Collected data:
┄┄┄┄┄┄┄┄┄┄

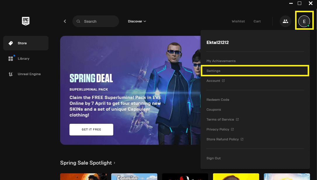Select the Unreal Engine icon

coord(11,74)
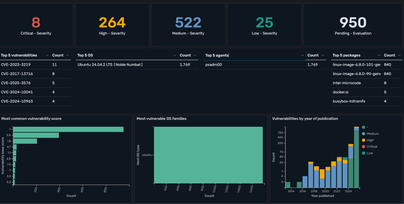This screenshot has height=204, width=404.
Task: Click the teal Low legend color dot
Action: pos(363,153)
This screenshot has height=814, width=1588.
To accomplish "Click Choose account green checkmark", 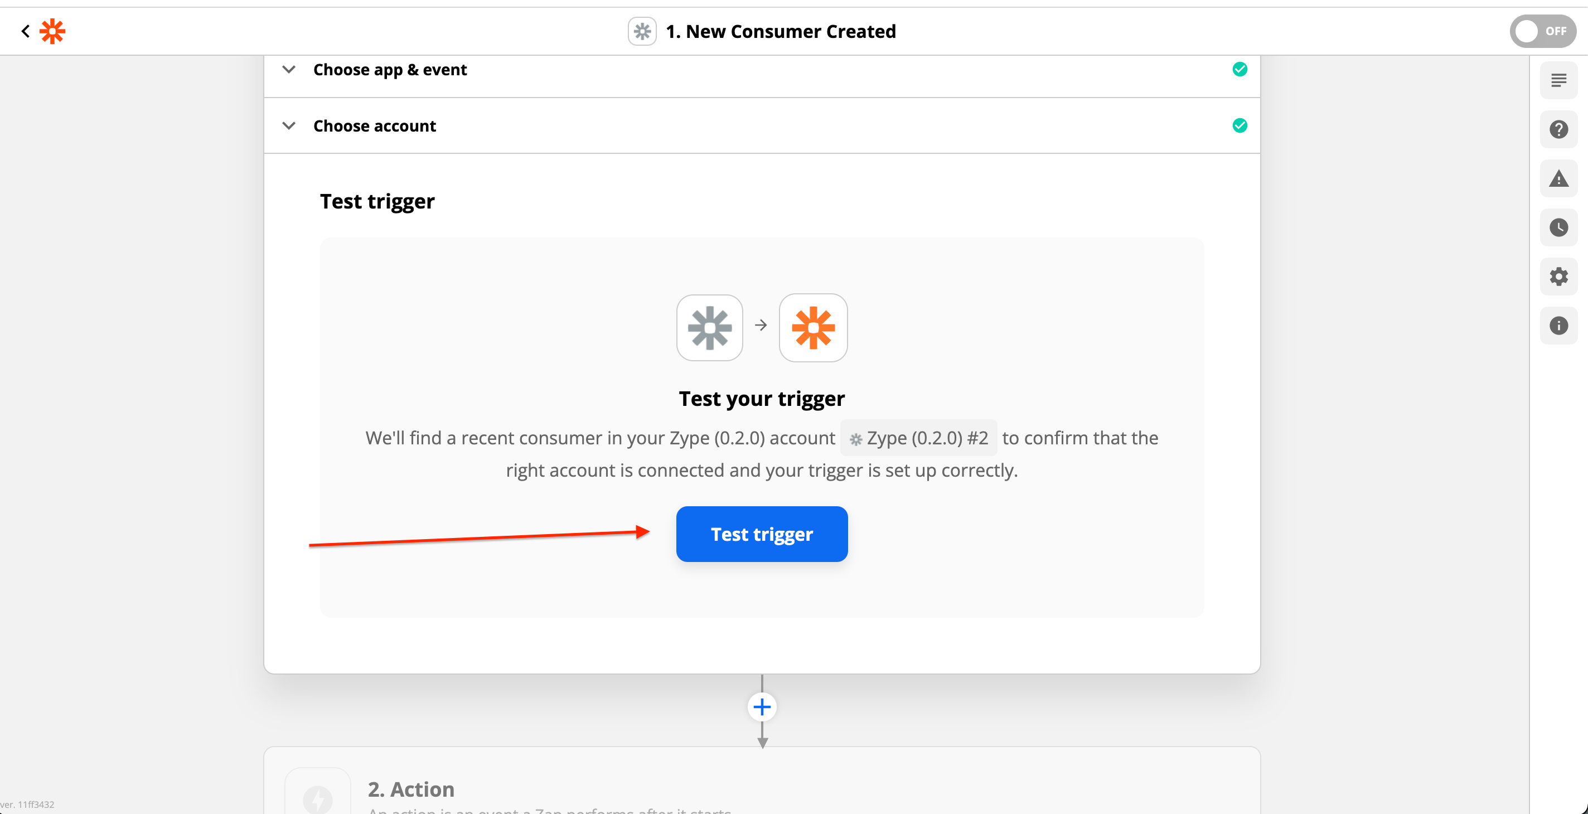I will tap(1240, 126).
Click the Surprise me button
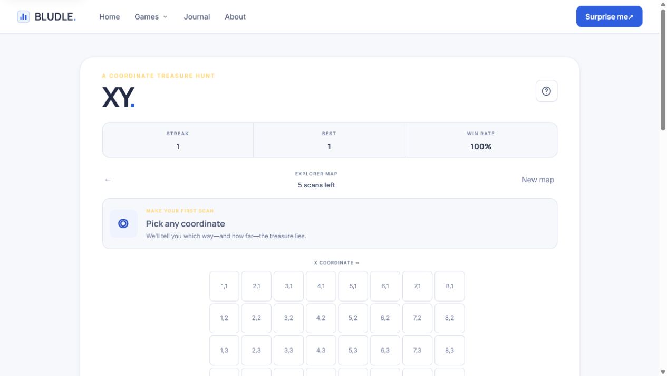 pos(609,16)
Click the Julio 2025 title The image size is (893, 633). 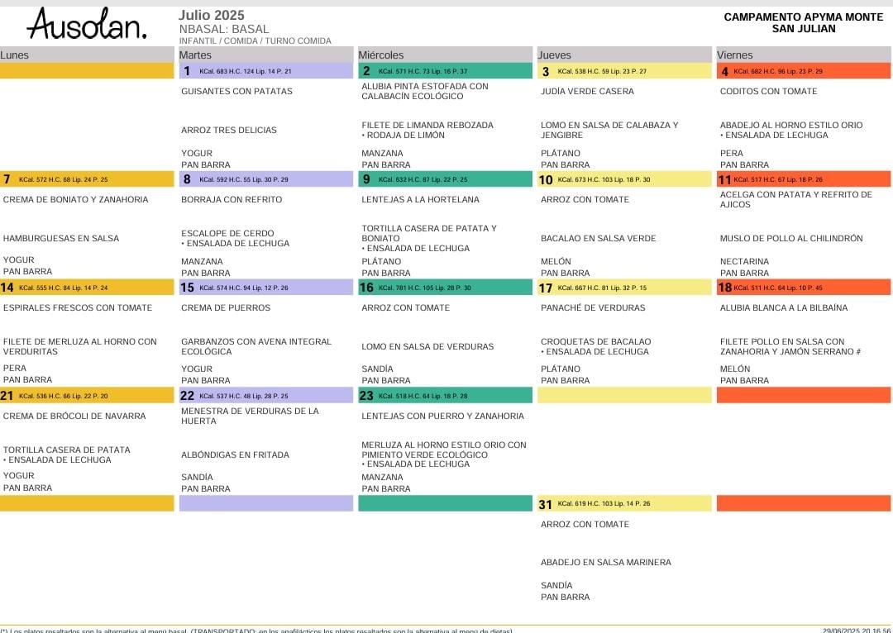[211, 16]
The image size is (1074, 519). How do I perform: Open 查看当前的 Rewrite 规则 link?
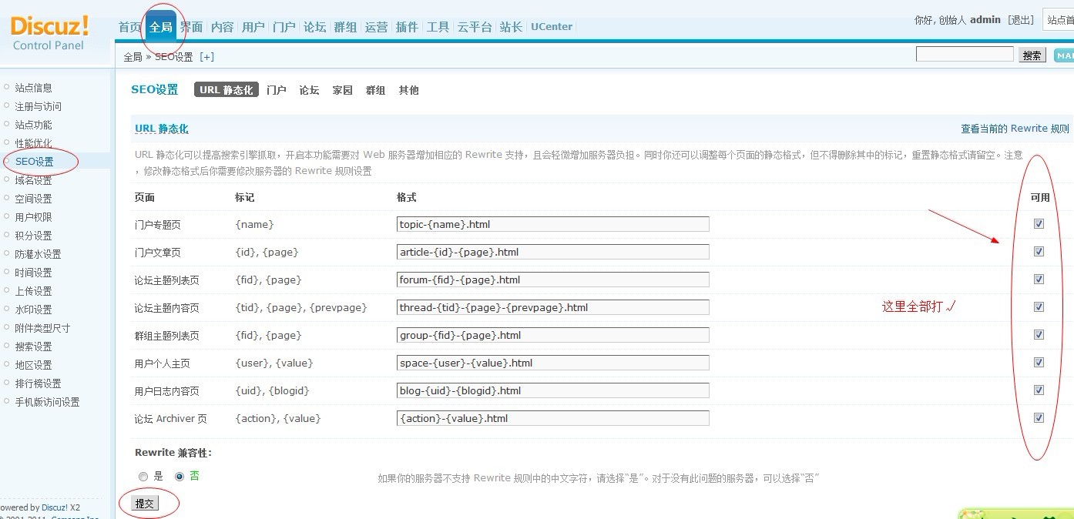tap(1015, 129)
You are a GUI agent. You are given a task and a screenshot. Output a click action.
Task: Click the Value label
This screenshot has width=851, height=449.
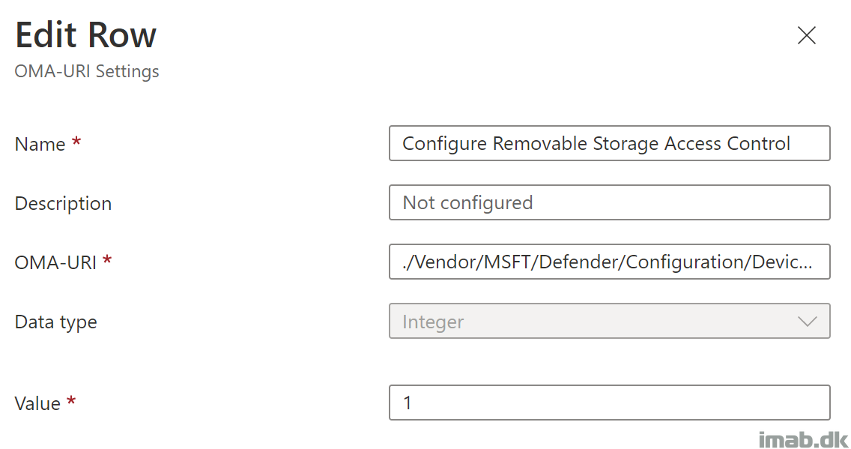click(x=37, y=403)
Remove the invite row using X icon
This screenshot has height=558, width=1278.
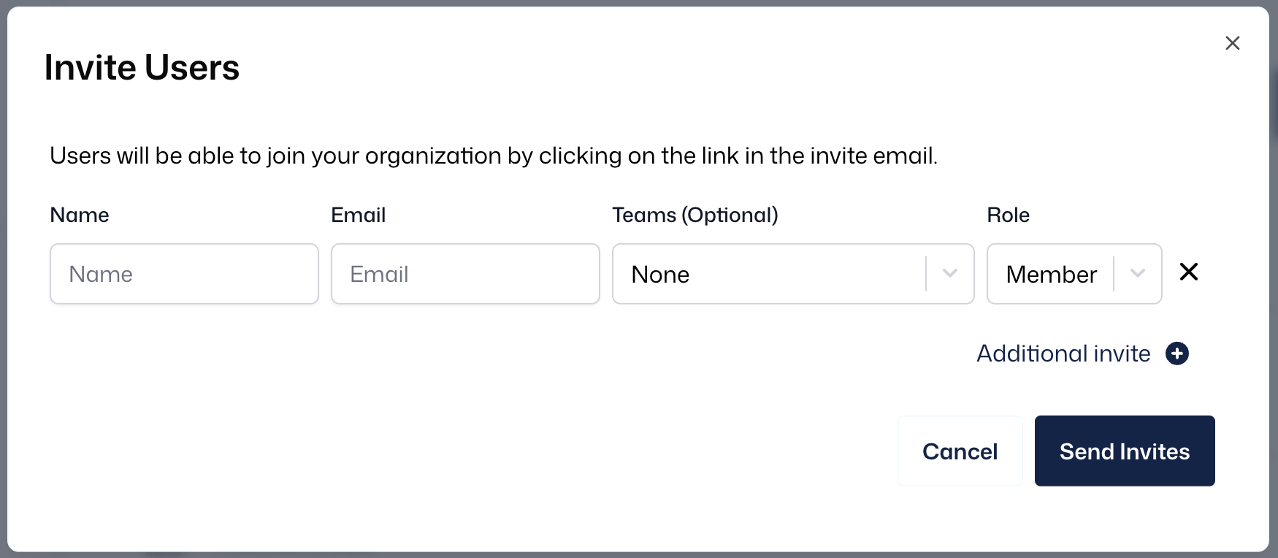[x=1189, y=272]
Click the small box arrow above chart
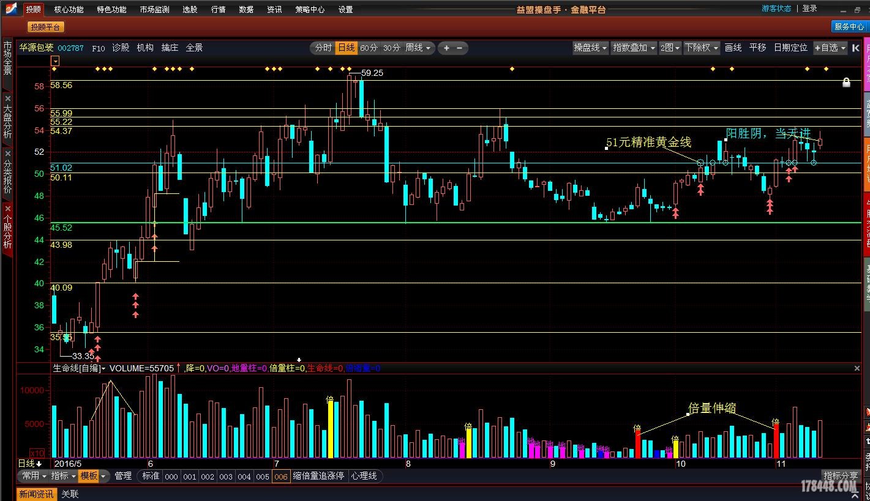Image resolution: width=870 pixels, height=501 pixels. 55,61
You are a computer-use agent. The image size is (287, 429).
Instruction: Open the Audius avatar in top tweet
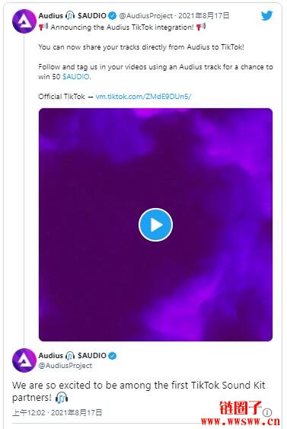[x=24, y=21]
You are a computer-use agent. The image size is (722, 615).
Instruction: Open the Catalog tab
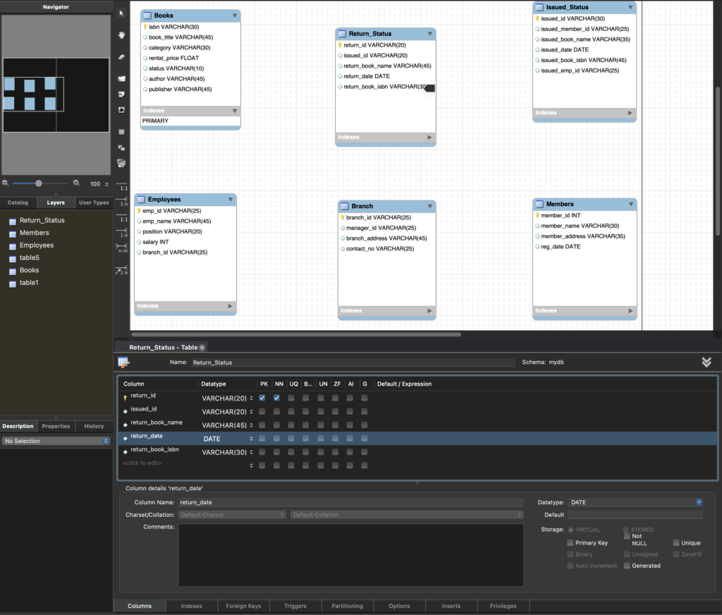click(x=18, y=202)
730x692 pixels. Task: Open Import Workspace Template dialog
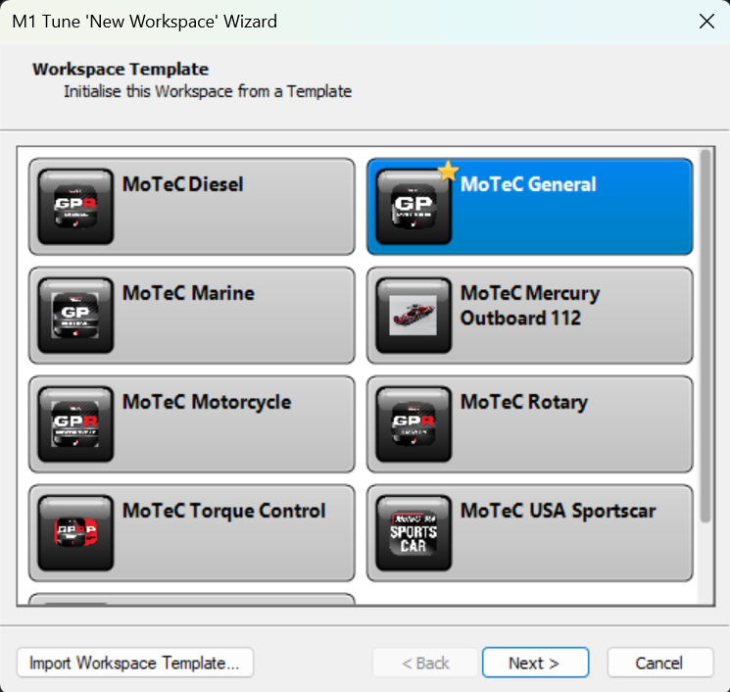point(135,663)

┄┄┄┄┄┄┄┄┄┄

| YOUR ASSIGNMENT |
Please return the lines from the line with "Instruction: Open the Catalog tab" through the last line of the data, both included, exactly, and without pictures.

| TASK SOLUTION |
Instruction: Open the Catalog tab
click(x=18, y=202)
730x692 pixels. Task: Open Import Workspace Template dialog
point(135,663)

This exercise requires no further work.